Ooooh lucky! It is sooo cold outside here right now. It is snowing! Aaaaghhhhh. It has been snowing like every two days!


----------



## Crissa (Oct 7, 2007)

Rub it in why dontcha! (grumbles) LOL. It's freezing here! Literally!


----------



## Muddy Creek Farm (Oct 5, 2007)

It was 60 degrees late last night! The goaties are lovin' it! I think it is in the 80's here today...


----------



## Bona Fide (Oct 9, 2007)

Same here, it was 49 yesterday and 74 today .


----------



## Sweet Gum Minis (Oct 6, 2007)

I know it won't last and we'll have friggid, maybe even icy weather soon enough so I'm going to live it up for now.


----------



## goathappy (Oct 5, 2007)

Oh lucky you, its 30 something here with freezing rain...... Although the trees look quite pretty with all the ice on them


----------



## GSFarm (Oct 6, 2007)

I know what you mean it's been in the 70's here lately but its starting to drop  The other day I caught myself laughing because I was in a tanktop and shorts in the Middle of December!


----------



## liz (Oct 5, 2007)

It was 61 degrees at 10 last night and now its 32!!! Just love the PA weather....snow coming Saturday into Sunday and freezing rain tomorrow! Hope to get some "warm" temps come January into February like last winter. I also think that Punxsatawny Phil needs to go in my soup pot!! He can NEVER get it right! :twisted:


----------



## Sara (Oct 5, 2007)

Really our highs are in the mid 20's. D: I hate you....
no just kidding, I'm jealous though. Water freezes almost immediately right now.


----------



## fritzie (Oct 6, 2007)

the other day we broke a record from over a100 years. it was 76 here. now this week we are getting alot of rain & the temp is going to keep on droping. i love it when it is warm but the poor goats & dogs don't know if they should grow a winter coat or start to shed LOL


----------



## PACE (Oct 8, 2007)

We got out of school three and a half hours early today since it was snowing so bad. I've had a nice relaxing day hanging out with friends. Snow still coming down... very cold temps. The boys were NOT impressed, though. When I went out they were standing knee deep in snow with a hard layer encrusted on their heads and backs... they didn't want to go inside until they had eaten their dinner :roll: I dug my hand into their fur, right down to the skin, to check if they were wet or cold- nope! Their fuzzy undercoats are still fluffy, dry, and warm. It's supposed to keep snowing until midnight or so, and man is that snow coming down fast!


----------



## eliya (Nov 20, 2007)

Hey you guys, cut it out - you are making me SOOO jealous! We have had some below zero weather already. Today it is really cold with lots of wind.
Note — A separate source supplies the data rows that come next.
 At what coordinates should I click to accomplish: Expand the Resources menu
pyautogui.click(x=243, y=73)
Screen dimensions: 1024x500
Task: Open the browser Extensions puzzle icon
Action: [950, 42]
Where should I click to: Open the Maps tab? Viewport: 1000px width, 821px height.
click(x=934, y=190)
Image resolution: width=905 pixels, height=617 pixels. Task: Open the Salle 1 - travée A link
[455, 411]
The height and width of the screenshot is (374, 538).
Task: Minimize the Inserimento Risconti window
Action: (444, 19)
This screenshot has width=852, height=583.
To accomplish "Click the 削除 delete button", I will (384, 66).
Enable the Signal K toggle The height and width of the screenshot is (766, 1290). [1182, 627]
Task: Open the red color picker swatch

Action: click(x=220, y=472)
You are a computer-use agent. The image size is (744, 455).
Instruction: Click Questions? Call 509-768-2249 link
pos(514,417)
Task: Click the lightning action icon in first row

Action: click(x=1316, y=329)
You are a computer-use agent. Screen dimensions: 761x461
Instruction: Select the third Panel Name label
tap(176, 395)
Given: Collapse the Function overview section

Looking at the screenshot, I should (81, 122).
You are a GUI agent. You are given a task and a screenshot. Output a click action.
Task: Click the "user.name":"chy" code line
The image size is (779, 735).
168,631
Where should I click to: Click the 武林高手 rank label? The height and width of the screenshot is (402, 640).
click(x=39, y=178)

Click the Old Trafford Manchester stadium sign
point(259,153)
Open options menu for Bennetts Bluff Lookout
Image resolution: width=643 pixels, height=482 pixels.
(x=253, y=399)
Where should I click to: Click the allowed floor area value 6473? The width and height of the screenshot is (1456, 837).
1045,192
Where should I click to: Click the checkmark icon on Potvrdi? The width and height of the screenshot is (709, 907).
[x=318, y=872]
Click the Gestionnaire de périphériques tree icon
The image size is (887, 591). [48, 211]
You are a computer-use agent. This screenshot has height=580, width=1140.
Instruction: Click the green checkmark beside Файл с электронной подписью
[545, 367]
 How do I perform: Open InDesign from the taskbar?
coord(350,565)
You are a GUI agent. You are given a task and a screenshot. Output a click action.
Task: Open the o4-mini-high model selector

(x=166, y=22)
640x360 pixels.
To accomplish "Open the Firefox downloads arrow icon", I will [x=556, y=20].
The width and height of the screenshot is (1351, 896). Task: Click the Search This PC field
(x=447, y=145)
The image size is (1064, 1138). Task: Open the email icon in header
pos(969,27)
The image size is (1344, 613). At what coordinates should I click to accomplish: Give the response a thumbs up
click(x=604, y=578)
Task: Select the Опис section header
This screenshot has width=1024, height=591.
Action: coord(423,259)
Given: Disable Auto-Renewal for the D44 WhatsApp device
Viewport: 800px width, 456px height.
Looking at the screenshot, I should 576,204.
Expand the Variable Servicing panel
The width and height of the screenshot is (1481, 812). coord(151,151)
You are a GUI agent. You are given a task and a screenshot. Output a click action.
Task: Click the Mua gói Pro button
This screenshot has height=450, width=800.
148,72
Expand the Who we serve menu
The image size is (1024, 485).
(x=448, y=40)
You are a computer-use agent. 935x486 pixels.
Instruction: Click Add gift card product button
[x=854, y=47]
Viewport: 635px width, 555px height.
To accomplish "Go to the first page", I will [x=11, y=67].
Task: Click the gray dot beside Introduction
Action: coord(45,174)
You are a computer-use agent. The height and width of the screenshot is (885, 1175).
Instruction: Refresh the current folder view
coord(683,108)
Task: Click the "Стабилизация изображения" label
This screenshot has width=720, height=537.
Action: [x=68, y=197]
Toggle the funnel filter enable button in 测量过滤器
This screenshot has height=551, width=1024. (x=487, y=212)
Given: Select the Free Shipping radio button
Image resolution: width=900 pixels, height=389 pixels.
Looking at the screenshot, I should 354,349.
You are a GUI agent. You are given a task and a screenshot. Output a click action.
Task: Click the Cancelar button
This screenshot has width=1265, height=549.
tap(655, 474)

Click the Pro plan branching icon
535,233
We also have over a foot of snow on the ground. We also have about a 1/4 inch of ice.


----------



## goat fever (Oct 18, 2007)

Brag why don't you about all of the nice weather you are having. The weather here today is around 30 degrees and we have about 1/4 inch of ice on all the trees. The trees limbs are falling over where. I keep going out to check the goat fence. A few limbs have fallen on it and had to be removed do it wouldn't break it. We are suppose to get hit by a really bad storm on Saturday night. I will help the person who want to put Puxnastany ( Spelling?) Phil in their crock pot. I will even help you hunt the little bogger. I hate PA winters. I love all the other seasons though.


----------



## Bona Fide (Oct 9, 2007)

lol well I done jinxed myself here - they're talking of snow and it's 38 (brrr).
Here's groundhog's philosophy - it's either 6 more weeks of winter or 6 weeks until spring.


----------



## goat fever (Oct 18, 2007)

Liz are you ready to go groundhog hunting yet? I sure am.


----------